Youtube doesn't have neighbouring senders using Cubic, and doesn't try to fill the path's narrowest hop. It tries to send the video at exact playback speed and if possible at high quality, and its notions of success will reflect that.
IIRC (I read the paper too) the Youtube numbers assumed that the bandwidth available and needed are both largely stable, and that their success was in using that better.
Ie. they assumed that if 4mbps appeared available most of the time, then it really was available all of the time. If the capacity of the narrowest point is 10Mbps and 4mbps youtube streaming briefly competes against a bulk download from a Cubic sender, then BPR would hold the Cubic-using download to 60%, which Youtube might count as success and you might or might not.

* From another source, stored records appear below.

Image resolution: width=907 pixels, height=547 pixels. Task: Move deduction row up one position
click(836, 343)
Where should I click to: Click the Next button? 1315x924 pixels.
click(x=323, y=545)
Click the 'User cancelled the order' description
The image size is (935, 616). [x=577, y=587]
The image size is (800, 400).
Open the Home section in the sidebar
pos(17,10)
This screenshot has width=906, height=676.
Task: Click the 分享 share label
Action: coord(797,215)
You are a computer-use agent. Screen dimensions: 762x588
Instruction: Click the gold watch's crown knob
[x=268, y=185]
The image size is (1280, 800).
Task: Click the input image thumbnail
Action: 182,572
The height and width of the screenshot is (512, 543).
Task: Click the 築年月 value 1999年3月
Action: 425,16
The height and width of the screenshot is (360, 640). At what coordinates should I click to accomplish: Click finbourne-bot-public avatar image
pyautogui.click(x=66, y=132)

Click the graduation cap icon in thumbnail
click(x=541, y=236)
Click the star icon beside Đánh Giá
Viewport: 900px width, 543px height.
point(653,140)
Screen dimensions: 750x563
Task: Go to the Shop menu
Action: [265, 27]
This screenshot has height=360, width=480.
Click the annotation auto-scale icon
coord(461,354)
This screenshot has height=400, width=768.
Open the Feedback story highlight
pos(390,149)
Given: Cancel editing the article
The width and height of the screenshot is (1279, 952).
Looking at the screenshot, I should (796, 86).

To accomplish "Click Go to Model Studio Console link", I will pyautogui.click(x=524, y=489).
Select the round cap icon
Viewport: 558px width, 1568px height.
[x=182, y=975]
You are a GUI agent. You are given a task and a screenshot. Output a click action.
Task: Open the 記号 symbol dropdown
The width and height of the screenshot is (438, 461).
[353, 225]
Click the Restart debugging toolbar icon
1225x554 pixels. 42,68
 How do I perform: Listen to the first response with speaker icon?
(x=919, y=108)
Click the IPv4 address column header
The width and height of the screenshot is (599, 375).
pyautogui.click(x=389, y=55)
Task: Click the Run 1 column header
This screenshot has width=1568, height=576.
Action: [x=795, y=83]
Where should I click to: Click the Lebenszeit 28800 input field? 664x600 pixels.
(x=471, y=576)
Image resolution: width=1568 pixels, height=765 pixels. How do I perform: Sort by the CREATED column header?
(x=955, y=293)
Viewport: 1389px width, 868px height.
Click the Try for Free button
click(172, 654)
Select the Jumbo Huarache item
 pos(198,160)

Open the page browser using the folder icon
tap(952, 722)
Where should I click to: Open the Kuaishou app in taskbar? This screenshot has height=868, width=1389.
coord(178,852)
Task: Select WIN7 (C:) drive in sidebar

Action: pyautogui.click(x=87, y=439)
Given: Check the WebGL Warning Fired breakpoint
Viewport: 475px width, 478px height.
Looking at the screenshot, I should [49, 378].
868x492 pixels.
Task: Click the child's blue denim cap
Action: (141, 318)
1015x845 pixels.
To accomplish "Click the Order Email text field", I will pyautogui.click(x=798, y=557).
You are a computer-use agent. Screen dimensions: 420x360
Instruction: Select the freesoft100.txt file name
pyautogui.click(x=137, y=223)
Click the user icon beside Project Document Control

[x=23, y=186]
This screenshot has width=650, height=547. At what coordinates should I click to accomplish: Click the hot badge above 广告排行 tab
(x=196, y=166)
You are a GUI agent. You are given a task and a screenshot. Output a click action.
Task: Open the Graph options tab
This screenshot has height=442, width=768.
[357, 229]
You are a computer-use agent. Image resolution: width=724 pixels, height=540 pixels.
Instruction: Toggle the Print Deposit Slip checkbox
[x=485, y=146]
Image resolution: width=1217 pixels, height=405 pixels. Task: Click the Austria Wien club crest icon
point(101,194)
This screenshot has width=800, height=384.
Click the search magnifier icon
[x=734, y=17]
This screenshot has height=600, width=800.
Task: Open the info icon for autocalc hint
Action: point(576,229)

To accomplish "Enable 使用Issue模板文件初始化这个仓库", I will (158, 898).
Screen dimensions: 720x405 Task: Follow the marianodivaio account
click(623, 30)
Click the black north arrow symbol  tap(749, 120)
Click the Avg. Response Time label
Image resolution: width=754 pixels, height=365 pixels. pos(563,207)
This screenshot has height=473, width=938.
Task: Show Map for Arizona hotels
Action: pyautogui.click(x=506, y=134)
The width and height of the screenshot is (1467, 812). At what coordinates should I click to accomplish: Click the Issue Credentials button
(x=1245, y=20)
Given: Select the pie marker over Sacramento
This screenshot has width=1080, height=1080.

Delay based congestion control is the basis of LEDBAT (RFC6817) as used by BitTorrent over UDP. The claimed advantage of LEDBAT is that it is submissive to TCP, instead of dominating like BBR. This allows BitTorrent to run in the background without hurting your videocalls.
What is different about BBR that makes it dominate while LEDBAT subsides?
It's interesting to compare the work being done on BBR in (relatively) recent times with the kinds of results coming out of various implementation of SCPS[1]. In general, the biggest pain with conventional algorithms is their boom/bust cycle and (re)ramp-up speeds. Satellite characteristics provide some fascinating playgrounds.
An additive increase/multiplicative decrease congestion control algorithm has the property that the effect of a packet loss gets larger as the congestion window increases. There will be a point where the upward and downward forces on the congestion window balance out. The actual congestion window will oscillate around that.
Assuming packet loss halves the congestion window while a packet delivery increases the congestion window by 1/cwnd, the break-even point for 1% packet loss is at a congestion window of 14. (1% change of reducing congestion window by 7, 99% chance of increasing it by 0.07).
At 100ms RTT the average delivery rate will then be about 14 packets/rtt * 1500 bytes/packet * 10 rtts/second = 200kB/s.
What if we cut down the packet loss rate by a factor of 10, to 0.1%? It won't give a 10x speed increase; instead the break-even point for the congestion window will be about 45; only a 3x increase in speed. If RTT is constant, increasing speed by 10x would require reducing packet loss by 100x.
(The math here is simplified, but should suffice for illustrating this).
That configuration is already possible in Windows with the “DelayedAckFrequency” parameter and in Linux with the “quickACK” setting, but it’s unrelated to congestion control, and it will neither “solve” bottlenecks nor “turn TCP into UDP.”
Congestion control (the purpose of BBR) deals with the bottleneck problem. Delayed ACKs are an optimization to reduce protocol overhead. Indeed there are problems with delayed ACKs when combined with Nagle’s algorithm and an application that doesn’t send a steady stream of data, but it has nothing to do with the topic of this thread.
This has nothing to do with sending. On the receiving side you can't receive newer packets when a missed packet exists with an earlier sequence ID.
Ex:
4 -> 5 -> X -> 7 -> 8 -> 9
Until the client gets 6 then 7,8,9 will be held(and getting stale) until you roundtrip 6. At that point 9 may even be useless since it would be too stale and you've just added extra latency that you don't want or need.
Look up how dead-reckoning is done in realtime games, this is one of many other cases where having timely data works better over UDP than TCP.
If you would be able to set ack. freq. to 0 = no ack. needed; you would not want ordering, just like UDP but over TCP. Why would you want that you might ask, because then you can choose if you want order over the same protocol precisely for games.
For context I built this multiplayer platform, not that that prooves anything but I have 20 years of working with multiplayer: http://fuse.rupy.se/about.html
The reason you can't do that is because you would no longer have a stream based protocol which is one of the core requirements of TCP.
Really there's no up-side to doing it that way with UDP already existing and tons of downsides in changing an existing protocol in such a fundamental way.